Stored items:
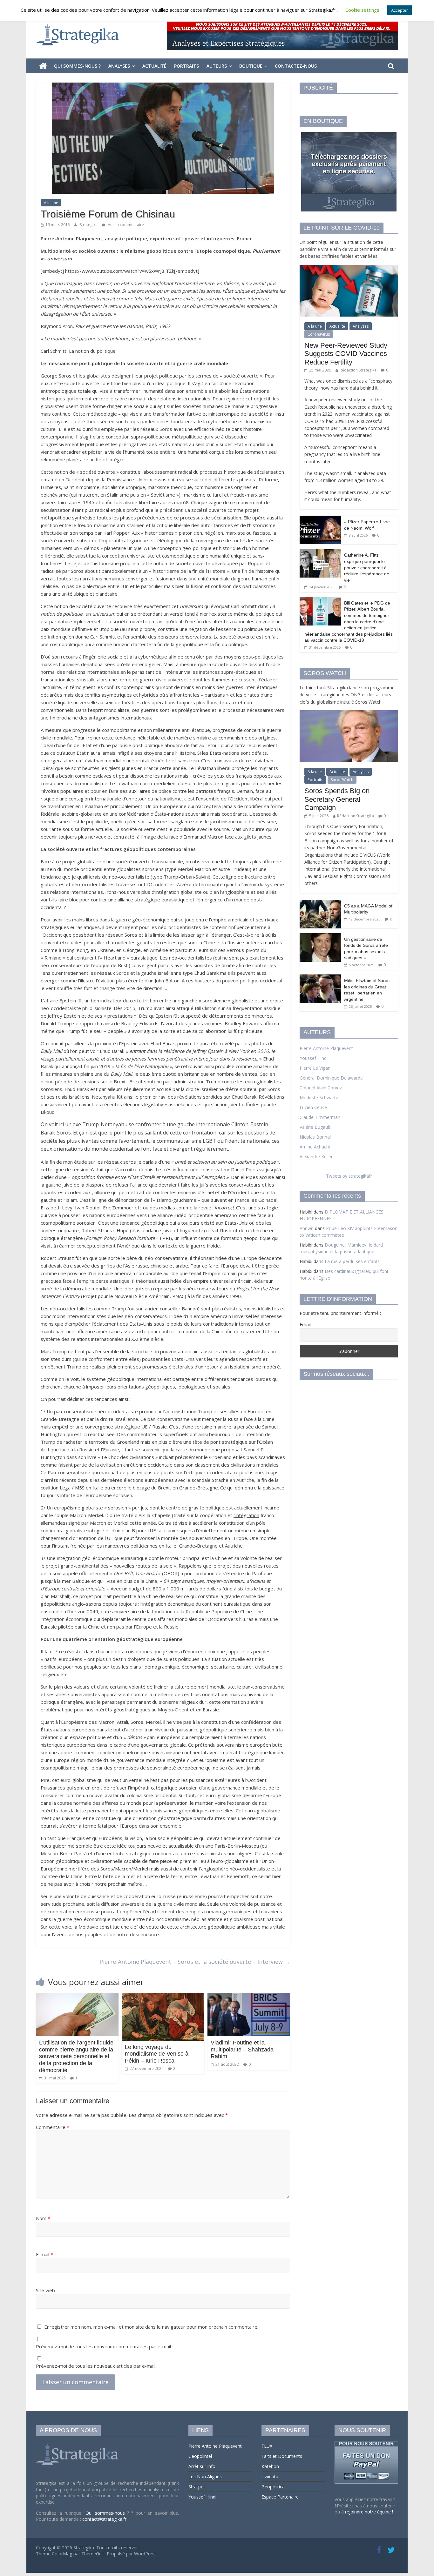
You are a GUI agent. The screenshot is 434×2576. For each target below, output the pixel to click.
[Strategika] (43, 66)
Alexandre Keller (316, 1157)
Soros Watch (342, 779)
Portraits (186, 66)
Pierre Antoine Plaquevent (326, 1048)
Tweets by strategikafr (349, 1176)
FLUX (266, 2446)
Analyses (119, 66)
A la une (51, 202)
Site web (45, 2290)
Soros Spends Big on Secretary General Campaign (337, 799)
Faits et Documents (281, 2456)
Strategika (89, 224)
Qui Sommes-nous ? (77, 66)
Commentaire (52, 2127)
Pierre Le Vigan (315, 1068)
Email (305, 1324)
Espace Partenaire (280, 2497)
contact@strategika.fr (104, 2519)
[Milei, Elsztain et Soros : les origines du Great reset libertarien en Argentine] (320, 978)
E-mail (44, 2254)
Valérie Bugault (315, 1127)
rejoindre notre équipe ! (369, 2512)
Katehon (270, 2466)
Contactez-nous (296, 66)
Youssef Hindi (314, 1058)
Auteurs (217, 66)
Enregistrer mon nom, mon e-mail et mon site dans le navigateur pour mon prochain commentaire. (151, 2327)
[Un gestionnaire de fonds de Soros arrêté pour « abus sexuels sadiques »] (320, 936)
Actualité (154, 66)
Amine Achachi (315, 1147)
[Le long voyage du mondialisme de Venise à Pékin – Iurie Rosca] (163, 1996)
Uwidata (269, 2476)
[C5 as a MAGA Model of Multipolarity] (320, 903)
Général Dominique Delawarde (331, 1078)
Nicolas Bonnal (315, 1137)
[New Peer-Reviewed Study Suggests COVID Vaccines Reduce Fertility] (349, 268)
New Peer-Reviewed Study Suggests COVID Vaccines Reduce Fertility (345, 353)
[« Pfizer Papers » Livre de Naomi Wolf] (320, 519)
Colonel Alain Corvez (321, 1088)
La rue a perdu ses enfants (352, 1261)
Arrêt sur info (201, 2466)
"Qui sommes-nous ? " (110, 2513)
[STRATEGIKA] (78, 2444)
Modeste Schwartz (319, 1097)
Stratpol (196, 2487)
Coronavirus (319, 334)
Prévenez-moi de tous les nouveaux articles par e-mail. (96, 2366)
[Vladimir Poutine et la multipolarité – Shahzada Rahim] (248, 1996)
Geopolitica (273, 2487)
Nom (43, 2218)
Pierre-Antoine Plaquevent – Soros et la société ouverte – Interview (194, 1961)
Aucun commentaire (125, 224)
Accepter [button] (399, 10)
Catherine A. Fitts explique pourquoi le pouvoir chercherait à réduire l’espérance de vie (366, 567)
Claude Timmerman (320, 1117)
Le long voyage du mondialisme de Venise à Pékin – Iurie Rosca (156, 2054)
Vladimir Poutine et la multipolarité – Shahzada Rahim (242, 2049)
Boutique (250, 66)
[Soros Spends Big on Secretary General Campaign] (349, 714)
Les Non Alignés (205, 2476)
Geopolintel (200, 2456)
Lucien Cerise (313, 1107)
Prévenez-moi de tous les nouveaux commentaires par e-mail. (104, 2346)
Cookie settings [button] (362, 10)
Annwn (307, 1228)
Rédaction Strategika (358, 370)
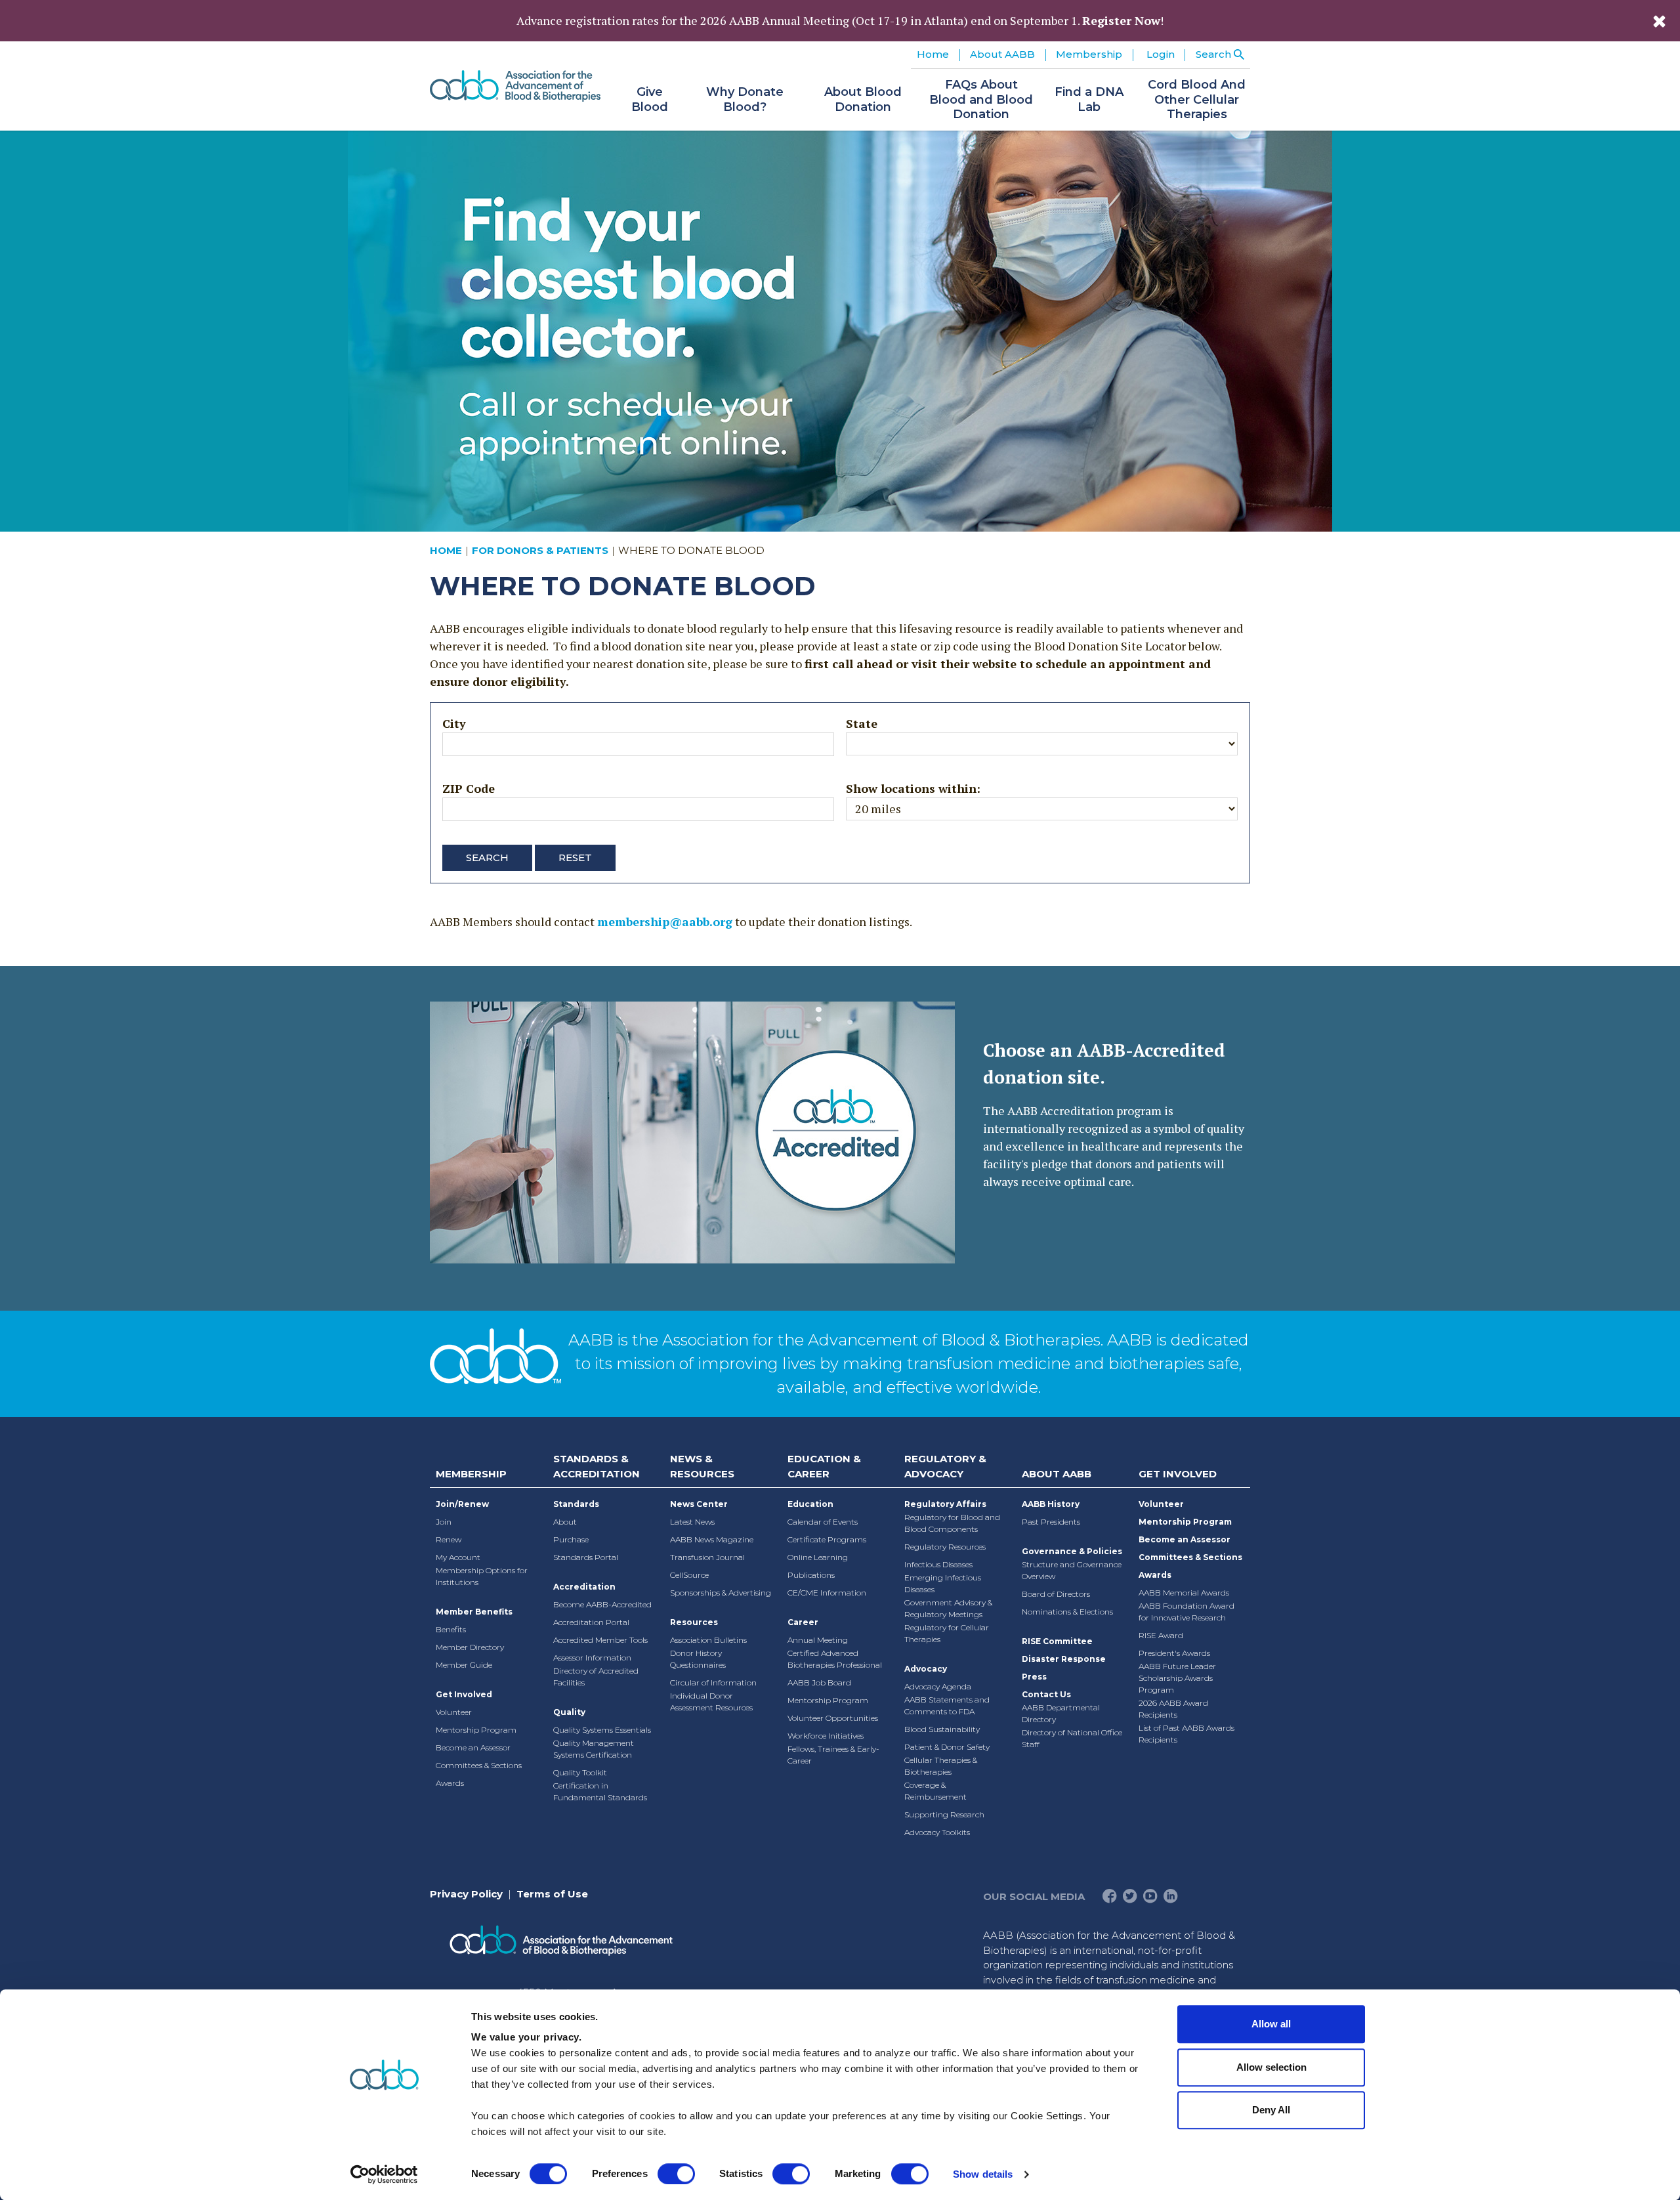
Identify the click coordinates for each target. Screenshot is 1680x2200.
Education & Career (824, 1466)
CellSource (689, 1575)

PROBLEM STATEMENT: Tell how many lines of the data include the word "Rahim", without any other words.

EXPECTED ANSWER: 2